Text extract:
========

= Listed buildings in Withnell =

Withnell is a civil parish in the Borough of Chorley, Lancashire, England. It contains 20 buildings that are recorded in the National Heritage List for England as designated listed buildings, all of which are listed at Grade II. This grade is the lowest of the three gradings given to listed buildings and is applied to "buildings of national importance and special interest". Apart from the village of Withnell, the parish is mainly rural. Many of the listed buildings are, or originated as, farmhouses or farm buildings. The Leeds and Liverpool Canal runs through the parish, and six of the bridges crossing it are listed. The other listed buildings include cottages, large houses, a war memorial and a set of stocks.

========

Extracted information:
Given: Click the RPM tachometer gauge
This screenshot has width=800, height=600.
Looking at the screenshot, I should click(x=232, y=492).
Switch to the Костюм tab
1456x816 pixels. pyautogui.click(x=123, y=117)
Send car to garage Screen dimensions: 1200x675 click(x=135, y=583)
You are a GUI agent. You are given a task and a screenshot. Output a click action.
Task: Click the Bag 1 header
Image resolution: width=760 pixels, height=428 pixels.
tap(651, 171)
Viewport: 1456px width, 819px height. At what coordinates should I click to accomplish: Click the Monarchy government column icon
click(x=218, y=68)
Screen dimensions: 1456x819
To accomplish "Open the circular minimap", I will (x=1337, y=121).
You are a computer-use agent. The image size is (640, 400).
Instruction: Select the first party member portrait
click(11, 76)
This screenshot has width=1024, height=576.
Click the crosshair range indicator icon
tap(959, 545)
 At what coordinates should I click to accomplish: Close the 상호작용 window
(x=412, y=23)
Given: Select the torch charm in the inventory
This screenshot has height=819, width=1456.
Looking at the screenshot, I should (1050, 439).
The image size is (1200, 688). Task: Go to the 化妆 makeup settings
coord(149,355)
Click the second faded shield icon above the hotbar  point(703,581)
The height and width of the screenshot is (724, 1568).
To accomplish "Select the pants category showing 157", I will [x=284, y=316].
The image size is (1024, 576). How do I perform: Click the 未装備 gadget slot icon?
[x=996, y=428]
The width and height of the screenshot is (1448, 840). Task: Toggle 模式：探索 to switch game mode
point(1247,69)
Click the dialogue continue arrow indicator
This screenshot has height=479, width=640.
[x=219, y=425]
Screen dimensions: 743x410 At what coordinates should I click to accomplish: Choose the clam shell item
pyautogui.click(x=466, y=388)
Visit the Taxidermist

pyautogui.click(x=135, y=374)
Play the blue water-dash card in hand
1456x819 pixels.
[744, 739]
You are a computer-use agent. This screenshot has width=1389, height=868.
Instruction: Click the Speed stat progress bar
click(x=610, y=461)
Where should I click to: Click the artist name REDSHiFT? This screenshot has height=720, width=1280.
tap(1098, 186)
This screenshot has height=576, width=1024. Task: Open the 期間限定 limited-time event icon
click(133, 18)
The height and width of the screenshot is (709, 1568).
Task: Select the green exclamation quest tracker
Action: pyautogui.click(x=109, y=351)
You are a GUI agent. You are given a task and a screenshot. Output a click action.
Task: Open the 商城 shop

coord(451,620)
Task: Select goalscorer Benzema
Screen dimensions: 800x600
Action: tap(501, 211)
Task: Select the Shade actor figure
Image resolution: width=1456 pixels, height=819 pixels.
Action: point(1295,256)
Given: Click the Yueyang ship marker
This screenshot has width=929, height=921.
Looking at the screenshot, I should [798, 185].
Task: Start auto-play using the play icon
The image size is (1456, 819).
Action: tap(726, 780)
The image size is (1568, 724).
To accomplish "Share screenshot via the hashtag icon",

========

Tasks:
(a) Translate this sentence from the Withnell listed buildings text into Spanish: "Apart from the village of Withnell, the parish is mainly rural."
(b) Return the part of the Withnell listed buildings text from "Withnell is a" up to and including "set of stocks.", word for word.
You won't need the listing.

Solutions to the exercise:
(a) Aparte del pueblo de Withnell, la parroquia es principalmente rural.

(b)
Withnell is a civil parish in the Borough of Chorley, Lancashire, England. It contains 20 buildings that are recorded in the National Heritage List for England as designated listed buildings, all of which are listed at Grade II. This grade is the lowest of the three gradings given to listed buildings and is applied to "buildings of national importance and special interest". Apart from the village of Withnell, the parish is mainly rural. Many of the listed buildings are, or originated as, farmhouses or farm buildings. The Leeds and Liverpool Canal runs through the parish, and six of the bridges crossing it are listed. The other listed buildings include cottages, large houses, a war memorial and a set of stocks.